__BRIEF__. From the hurt pledge advice below, list every action the suggested plan tells the fraternity to take, beginning with "lengthen the pledge period by one week."

++++ EXCERPT ++++

What to Do with a Hurt Pledge

hurt pledge

This question was submitted by one of our readers. If you have a question you want me to answer go here to submit it: Fraternity Advice.

Question:

One of my pledges is having surgery on his shoulder next week and the following 2 weeks he will be on Vicoden.   This means he will be missing most of the pledging process.

I don’t want to give him a jail out of free card because it wouldn’t be fair to the rest of his pledge brothers and I don’t want to kick him out of the process because he’s a quality person that this fraternity needs.  Is there a creative alternative pledging process that I can have him do at home in the meantime? (No hazing).

Answer:

Unless I’m mistaken – the goal of your pledge program is 2 things.  First, you want to make sure the guy you gave a bid to is going to be a good brother.  Two, you want the pledges to learn enough about the fraternity to become contributing brothers.

I am sure by now you have made your determination on #1.  Otherwise you wouldn’t be asking me for an opinion.  #2 isn’t as important – that will be learned eventually as long as he meets the criteria of #1.

Don’t ever forget this during a pledge period.  Once you have determined that a guy is high caliber and has the qualities you are looking for – don’t let him escape.  Think about how hard it is to find guys of his quality.  You can’t afford to let them slip away.

My suggestion is you lengthen the pledge period by one week.  This week have a bogus pledge week where your guy won’t really miss anything.  Turn the pledge night into a brotherhood event where everyone has a good time.

Then next week, continue with the pledge program as normal.  Your boy will miss that week.  Then by week 3 he’ll be good as new and he’ll have only really missed one week.  In the meantime, give him some material to review if he feels up to it.

It would be insane to lose a guy because of this situation.  It would be a poor business move and a poor brotherhood move.  From the sounds of it, this guy has the potential to be a key contributing member of your fraternity.  Don’t risk losing a brother for a lifetime over a few weeks of inconvenience that he couldn’t help.

++++ SOURCE DATA ++++

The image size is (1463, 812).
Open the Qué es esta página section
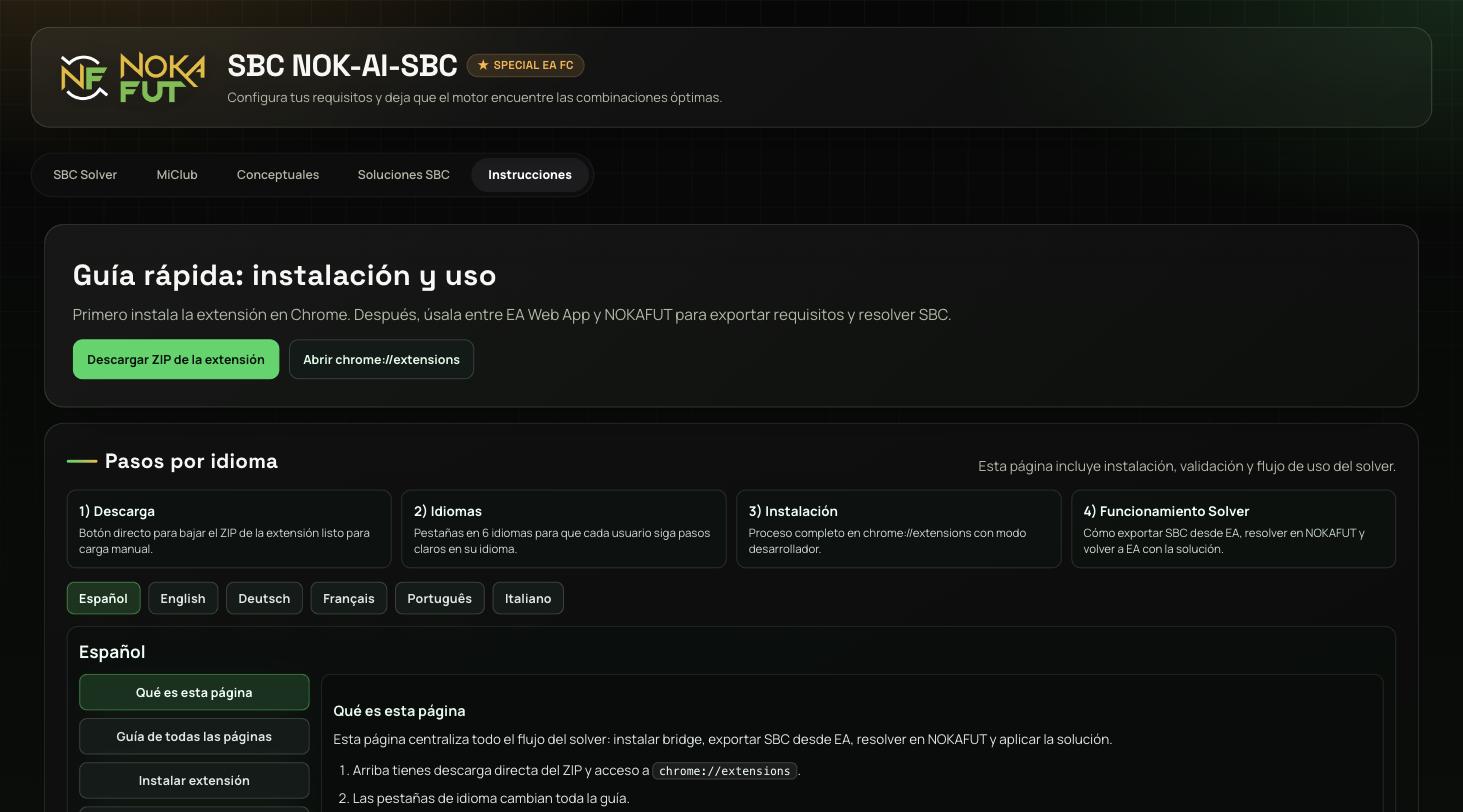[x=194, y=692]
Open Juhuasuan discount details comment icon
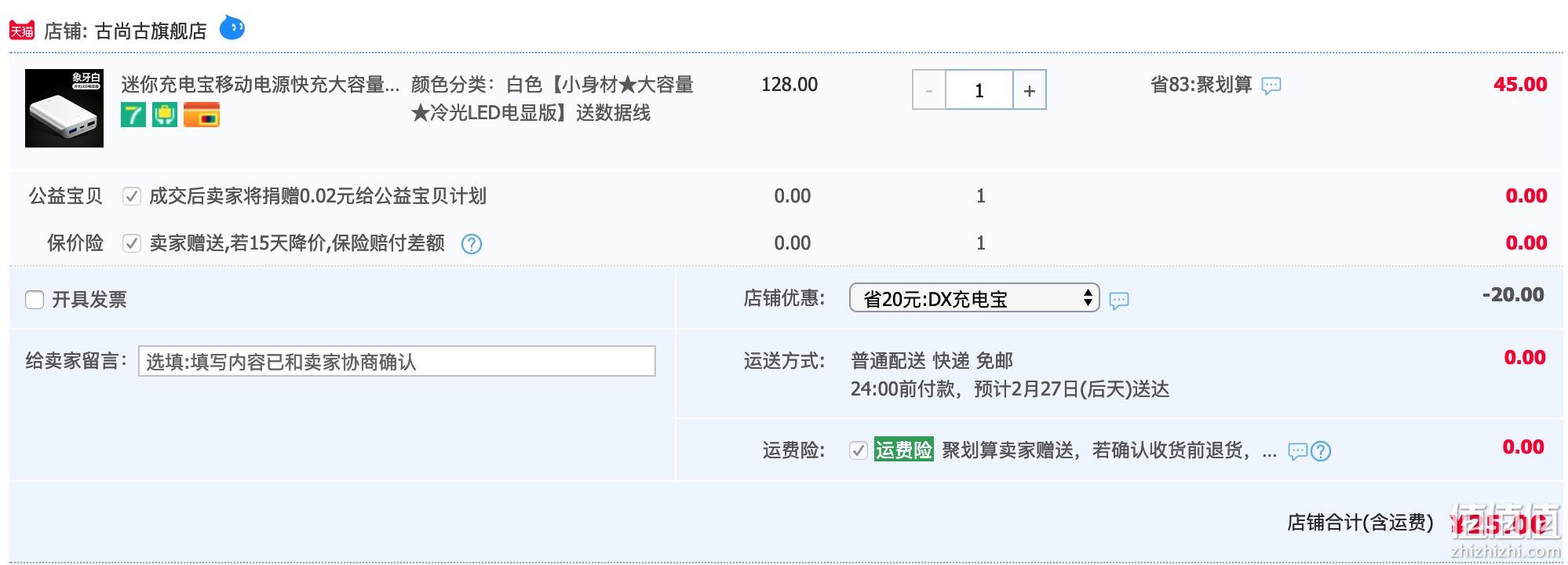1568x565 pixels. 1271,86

++++

__YOUR SOLUTION__.
- Lengthen the pledge period by one week.
- Hold a bogus pledge week that week, so the injured pledge won't really miss anything.
- Turn that week's pledge night into a brotherhood event where everyone has a good time.
- The following week, continue with the pledge program as normal.
- In the meantime, give the injured pledge some material to review if he feels up to it.